The odds of getting a sports scholarship are less formidable for girls, but they are still long. While there is only one track and field scholarship for every 110 high school boys who compete, there’s one for every 64 girls. On the other hand, it tends to be easier to make a girl’s high school team since so many of the most coordinated girls prefer dance to sport.

But the odds are still against your daughter, outside of a couple of boarding school sports: There’s one scholarship available for every two female high school rowers and one for every three equestrians. The abundance of college tuition aid for horseback riders is ironic considering it’s the sport for the spoiled daughters of very rich men who can afford to pay retail, such as Bill Gates, Michael Bloomberg, and Bruce Springsteen, whose daughter Jessica won a silver medal last year at the Tokyo Olympics.

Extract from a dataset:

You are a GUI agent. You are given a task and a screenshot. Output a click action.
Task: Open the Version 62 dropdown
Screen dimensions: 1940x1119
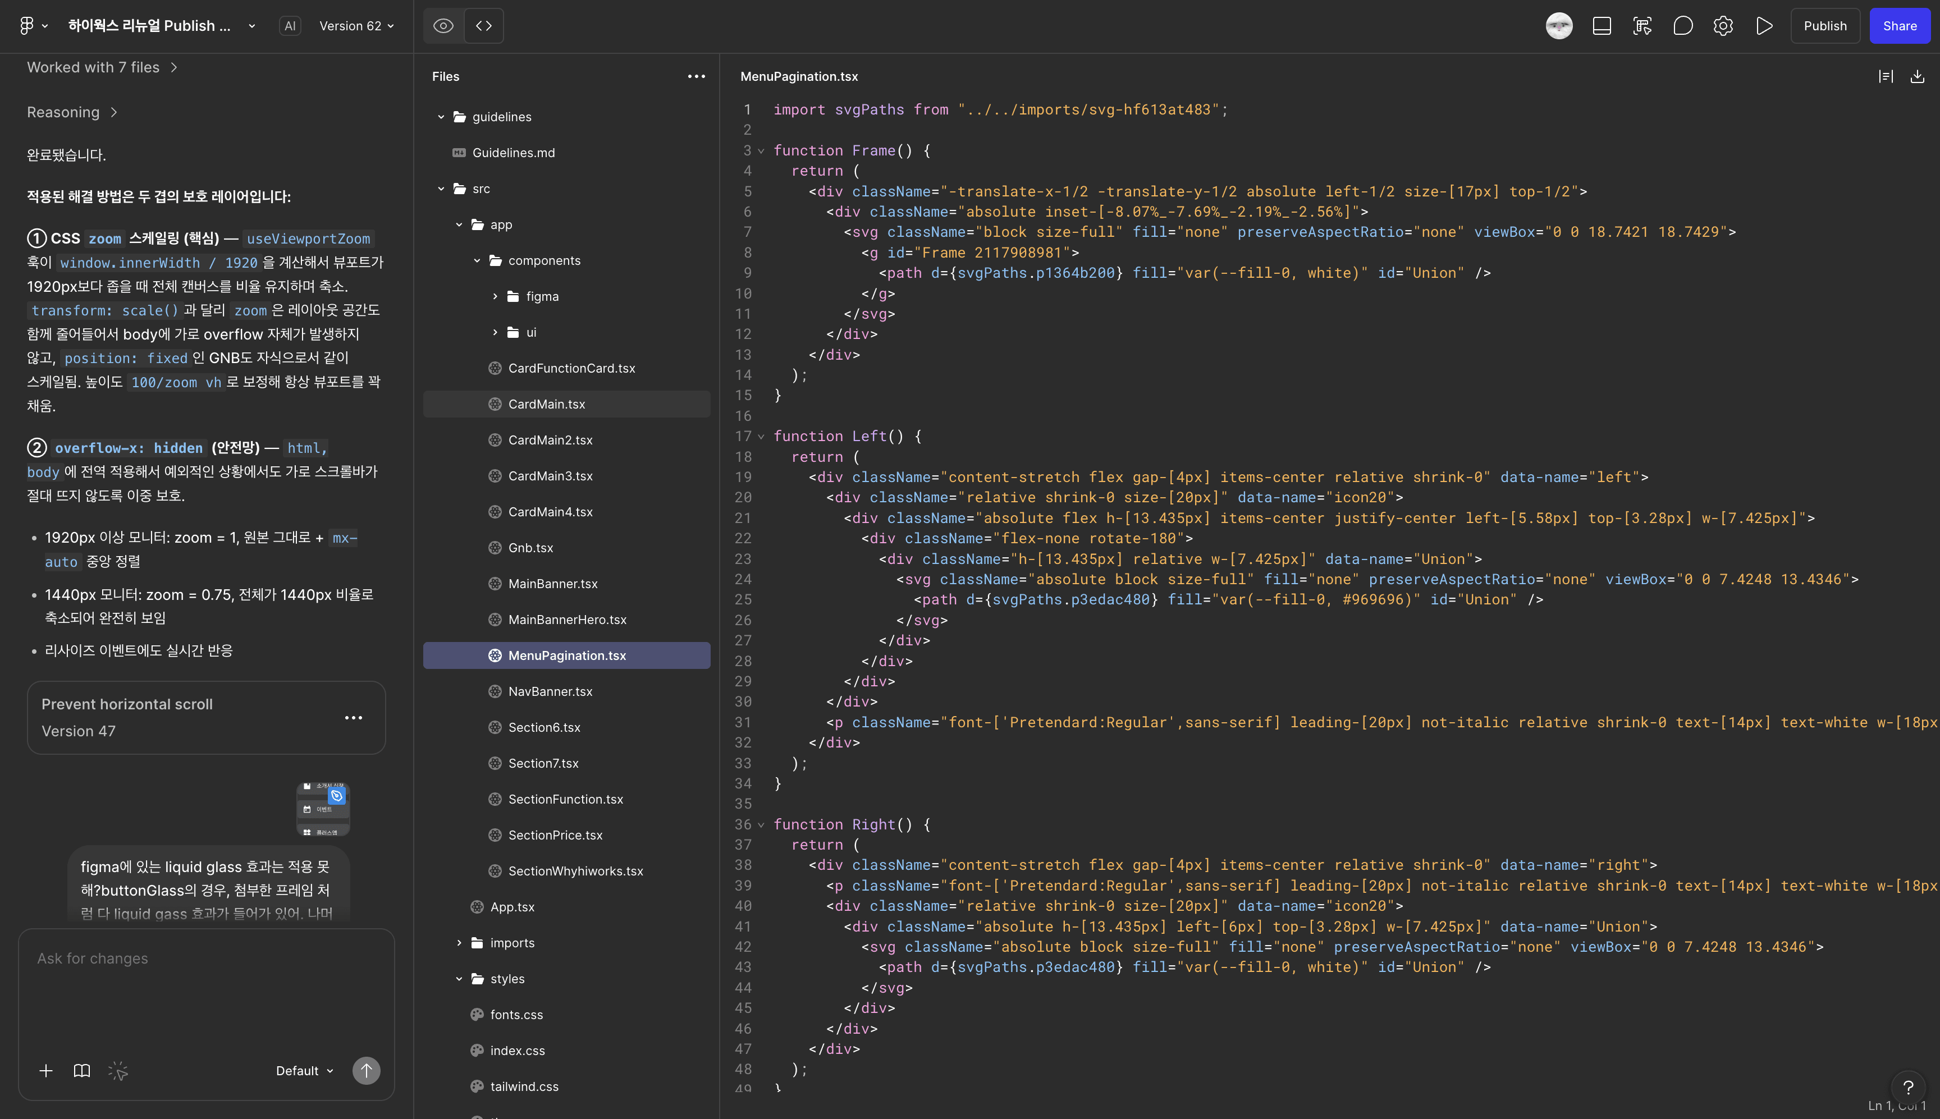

And that’s just one chapter in Stephens-Davidowitz’s interesting book. In another chapter, he discusses the best businesses to be in to get rich—own a car dealership or a beer distributorship (both of which are usually protected by state law from much competition, so you might need to marry the owner’s daughter), or a market research firm that has a monopoly on tracking a particular industry. A traditional saying in that business is that there is only room for 1.5 market research firms in this field. (Unfortunately, I worked in a segment, supermarket sales, where there were two firms.)

In summary, if you like my style of quantitative analysis, you will enjoy Don’t Trust Your Gut.